Available records:
+ + + + + + +

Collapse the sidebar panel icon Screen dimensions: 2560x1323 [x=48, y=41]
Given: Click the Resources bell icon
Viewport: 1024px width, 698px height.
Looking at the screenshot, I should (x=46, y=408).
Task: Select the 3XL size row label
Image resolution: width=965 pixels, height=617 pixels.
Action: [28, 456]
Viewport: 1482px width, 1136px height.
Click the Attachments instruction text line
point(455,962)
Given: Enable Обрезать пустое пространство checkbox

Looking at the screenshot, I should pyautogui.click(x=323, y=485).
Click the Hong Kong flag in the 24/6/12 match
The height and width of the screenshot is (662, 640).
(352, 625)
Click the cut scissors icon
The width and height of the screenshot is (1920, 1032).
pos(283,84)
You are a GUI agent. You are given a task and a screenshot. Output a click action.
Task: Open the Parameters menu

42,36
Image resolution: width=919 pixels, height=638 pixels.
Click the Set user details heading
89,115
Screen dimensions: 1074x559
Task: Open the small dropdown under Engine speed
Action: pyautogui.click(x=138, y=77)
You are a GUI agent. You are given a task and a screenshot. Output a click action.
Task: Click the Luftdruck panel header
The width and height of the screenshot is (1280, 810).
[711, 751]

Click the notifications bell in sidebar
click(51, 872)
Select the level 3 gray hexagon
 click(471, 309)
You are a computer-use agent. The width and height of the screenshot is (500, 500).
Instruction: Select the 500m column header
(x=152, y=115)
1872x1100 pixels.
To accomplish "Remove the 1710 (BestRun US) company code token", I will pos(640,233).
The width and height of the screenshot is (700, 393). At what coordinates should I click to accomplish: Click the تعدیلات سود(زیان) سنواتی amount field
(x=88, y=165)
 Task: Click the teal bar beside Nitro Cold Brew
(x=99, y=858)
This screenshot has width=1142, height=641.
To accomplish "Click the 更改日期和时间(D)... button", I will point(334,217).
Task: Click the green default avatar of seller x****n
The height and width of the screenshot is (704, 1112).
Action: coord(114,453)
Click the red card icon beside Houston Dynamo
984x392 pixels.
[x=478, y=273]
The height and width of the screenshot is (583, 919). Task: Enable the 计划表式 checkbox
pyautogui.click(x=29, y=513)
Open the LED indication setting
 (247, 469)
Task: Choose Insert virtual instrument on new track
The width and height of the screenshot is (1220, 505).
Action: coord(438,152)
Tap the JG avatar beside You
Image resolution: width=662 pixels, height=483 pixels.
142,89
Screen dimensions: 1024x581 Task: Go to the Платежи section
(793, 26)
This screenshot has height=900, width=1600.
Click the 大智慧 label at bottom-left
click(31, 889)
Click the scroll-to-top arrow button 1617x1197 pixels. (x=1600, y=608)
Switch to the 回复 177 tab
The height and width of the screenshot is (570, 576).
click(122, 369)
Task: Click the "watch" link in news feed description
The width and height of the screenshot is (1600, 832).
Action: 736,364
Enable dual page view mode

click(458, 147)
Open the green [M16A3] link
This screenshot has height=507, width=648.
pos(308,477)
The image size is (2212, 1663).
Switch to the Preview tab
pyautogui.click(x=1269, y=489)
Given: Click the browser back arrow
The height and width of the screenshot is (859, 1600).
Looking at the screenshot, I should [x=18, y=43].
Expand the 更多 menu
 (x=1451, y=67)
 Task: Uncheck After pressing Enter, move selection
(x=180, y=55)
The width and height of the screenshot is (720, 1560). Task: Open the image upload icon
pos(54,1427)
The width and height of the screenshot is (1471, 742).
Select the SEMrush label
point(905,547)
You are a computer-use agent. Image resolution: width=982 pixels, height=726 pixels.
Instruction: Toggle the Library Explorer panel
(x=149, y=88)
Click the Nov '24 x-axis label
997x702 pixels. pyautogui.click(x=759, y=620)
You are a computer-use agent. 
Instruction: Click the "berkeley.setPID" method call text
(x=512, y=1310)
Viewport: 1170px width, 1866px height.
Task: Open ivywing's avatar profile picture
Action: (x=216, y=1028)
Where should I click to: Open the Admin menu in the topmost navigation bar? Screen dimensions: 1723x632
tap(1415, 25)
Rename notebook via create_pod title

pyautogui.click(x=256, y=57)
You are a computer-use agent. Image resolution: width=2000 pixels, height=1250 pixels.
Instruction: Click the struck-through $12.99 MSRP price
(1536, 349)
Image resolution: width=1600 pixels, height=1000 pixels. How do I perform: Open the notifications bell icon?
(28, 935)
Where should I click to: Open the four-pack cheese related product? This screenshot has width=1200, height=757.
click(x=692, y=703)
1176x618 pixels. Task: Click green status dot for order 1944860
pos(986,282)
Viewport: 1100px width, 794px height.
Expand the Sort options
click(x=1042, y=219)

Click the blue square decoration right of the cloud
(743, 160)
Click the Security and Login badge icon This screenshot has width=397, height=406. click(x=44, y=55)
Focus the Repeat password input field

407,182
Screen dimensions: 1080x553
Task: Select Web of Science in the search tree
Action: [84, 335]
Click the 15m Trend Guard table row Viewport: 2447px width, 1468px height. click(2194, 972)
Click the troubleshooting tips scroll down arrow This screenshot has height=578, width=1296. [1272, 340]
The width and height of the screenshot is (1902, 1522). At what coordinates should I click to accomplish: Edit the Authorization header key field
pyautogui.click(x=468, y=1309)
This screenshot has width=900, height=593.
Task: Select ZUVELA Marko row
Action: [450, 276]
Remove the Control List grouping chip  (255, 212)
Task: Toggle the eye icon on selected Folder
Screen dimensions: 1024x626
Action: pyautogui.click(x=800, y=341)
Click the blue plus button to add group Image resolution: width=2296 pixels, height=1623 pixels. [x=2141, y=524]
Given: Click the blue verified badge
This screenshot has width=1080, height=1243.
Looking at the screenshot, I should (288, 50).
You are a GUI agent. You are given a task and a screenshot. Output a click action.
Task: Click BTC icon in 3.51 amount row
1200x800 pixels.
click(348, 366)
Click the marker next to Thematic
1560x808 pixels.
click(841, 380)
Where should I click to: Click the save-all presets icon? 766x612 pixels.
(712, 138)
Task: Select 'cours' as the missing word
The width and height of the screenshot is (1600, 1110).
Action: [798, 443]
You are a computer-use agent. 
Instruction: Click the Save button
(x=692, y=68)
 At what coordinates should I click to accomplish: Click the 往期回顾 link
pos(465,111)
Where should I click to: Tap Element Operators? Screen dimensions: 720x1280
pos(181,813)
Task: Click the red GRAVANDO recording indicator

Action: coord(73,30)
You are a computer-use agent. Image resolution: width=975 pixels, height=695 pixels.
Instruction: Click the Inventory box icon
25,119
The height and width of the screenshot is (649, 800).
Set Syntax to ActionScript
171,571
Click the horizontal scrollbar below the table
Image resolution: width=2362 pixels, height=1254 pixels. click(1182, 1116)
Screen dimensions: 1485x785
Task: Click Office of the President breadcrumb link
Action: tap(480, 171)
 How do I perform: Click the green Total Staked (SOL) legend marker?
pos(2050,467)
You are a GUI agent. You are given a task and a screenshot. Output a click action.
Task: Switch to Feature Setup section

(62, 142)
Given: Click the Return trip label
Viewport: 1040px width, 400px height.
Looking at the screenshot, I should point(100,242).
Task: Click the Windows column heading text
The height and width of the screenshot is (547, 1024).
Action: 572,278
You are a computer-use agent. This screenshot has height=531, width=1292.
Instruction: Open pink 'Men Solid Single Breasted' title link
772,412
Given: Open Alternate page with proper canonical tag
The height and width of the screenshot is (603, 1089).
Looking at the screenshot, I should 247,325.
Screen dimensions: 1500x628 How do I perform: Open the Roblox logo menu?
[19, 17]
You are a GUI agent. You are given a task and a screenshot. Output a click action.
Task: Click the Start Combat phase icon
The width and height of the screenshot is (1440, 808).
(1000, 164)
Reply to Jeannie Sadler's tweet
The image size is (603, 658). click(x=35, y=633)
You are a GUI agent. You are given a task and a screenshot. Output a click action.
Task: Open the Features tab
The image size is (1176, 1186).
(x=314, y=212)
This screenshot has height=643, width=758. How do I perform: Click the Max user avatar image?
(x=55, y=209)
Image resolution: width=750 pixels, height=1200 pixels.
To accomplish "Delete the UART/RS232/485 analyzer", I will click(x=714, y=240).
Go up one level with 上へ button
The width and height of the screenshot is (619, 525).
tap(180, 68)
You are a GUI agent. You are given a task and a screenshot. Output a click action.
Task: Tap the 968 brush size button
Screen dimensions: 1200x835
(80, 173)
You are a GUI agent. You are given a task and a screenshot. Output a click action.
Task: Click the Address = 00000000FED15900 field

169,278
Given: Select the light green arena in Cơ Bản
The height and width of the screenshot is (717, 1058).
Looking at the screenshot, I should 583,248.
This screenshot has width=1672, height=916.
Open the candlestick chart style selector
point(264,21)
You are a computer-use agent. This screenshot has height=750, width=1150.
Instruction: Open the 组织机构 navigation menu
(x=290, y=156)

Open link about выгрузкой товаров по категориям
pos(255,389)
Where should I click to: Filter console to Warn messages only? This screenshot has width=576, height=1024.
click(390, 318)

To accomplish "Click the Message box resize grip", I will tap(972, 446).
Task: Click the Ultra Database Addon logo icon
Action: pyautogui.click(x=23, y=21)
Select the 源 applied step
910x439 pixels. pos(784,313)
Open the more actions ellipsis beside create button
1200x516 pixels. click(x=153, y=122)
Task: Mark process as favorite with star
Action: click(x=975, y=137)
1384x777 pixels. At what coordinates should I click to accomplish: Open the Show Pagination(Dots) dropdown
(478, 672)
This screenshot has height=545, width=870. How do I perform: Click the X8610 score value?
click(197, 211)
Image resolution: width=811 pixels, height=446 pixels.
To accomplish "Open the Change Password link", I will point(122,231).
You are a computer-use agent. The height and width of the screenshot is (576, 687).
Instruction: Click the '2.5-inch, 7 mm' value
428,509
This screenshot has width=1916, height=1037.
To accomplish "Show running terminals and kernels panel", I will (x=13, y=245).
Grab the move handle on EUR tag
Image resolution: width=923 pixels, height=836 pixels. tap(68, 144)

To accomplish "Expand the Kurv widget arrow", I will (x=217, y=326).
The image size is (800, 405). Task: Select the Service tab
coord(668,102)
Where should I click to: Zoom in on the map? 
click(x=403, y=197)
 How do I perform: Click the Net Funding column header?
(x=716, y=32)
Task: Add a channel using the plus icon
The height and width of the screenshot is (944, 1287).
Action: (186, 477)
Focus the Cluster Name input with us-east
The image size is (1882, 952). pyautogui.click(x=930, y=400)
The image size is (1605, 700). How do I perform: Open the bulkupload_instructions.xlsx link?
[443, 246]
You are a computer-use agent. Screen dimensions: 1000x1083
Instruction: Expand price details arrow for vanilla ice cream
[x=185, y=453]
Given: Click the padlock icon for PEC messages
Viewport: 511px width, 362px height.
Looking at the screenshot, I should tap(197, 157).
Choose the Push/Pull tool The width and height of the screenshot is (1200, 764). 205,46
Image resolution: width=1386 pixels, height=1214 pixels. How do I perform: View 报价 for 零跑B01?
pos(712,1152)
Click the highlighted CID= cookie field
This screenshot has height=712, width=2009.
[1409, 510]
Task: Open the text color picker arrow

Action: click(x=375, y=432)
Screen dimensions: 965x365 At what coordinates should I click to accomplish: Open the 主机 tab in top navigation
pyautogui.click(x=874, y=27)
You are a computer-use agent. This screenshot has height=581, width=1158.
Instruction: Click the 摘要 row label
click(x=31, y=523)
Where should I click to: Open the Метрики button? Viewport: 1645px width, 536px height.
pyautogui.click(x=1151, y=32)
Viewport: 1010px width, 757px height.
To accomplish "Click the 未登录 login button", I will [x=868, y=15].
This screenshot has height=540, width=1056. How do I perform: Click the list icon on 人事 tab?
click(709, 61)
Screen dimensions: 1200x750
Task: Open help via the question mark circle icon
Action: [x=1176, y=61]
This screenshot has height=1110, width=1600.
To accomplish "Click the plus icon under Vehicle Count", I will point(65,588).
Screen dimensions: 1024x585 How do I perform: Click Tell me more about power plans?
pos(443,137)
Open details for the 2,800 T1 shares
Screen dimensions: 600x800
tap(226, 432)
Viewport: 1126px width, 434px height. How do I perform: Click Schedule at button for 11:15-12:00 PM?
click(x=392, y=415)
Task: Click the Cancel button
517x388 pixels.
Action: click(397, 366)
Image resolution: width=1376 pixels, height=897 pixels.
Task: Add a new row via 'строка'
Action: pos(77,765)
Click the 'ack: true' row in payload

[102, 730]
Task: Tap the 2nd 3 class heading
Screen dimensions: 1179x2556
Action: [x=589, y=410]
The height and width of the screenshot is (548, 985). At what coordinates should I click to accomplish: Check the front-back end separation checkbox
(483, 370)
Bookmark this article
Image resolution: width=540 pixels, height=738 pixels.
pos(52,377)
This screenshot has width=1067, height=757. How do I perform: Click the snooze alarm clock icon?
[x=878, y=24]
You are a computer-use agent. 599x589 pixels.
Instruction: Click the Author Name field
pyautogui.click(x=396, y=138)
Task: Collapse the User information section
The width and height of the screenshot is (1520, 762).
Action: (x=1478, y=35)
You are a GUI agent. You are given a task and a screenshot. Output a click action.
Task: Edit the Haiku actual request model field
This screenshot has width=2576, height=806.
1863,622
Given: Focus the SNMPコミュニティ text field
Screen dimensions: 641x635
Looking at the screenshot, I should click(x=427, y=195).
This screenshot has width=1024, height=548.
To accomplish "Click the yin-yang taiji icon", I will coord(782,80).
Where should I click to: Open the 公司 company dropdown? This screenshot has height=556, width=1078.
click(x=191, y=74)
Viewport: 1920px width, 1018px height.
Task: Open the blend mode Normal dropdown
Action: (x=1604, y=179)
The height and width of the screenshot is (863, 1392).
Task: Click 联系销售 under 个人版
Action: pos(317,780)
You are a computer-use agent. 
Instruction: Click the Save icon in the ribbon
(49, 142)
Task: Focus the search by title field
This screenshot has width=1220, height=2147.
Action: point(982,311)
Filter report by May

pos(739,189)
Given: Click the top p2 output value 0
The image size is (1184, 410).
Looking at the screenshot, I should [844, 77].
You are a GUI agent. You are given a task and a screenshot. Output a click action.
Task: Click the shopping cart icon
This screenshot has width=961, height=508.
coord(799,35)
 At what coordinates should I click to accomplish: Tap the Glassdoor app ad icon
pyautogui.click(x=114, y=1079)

+ + + + + + +

Exercise prompt: The reply should hold only the lines from the first line of the listing above through the line with "Task: Select the 3XL size row label", each copied exactly.

Exercise answer:
Collapse the sidebar panel icon Screen dimensions: 2560x1323 [x=48, y=41]
Given: Click the Resources bell icon
Viewport: 1024px width, 698px height.
Looking at the screenshot, I should (x=46, y=408).
Task: Select the 3XL size row label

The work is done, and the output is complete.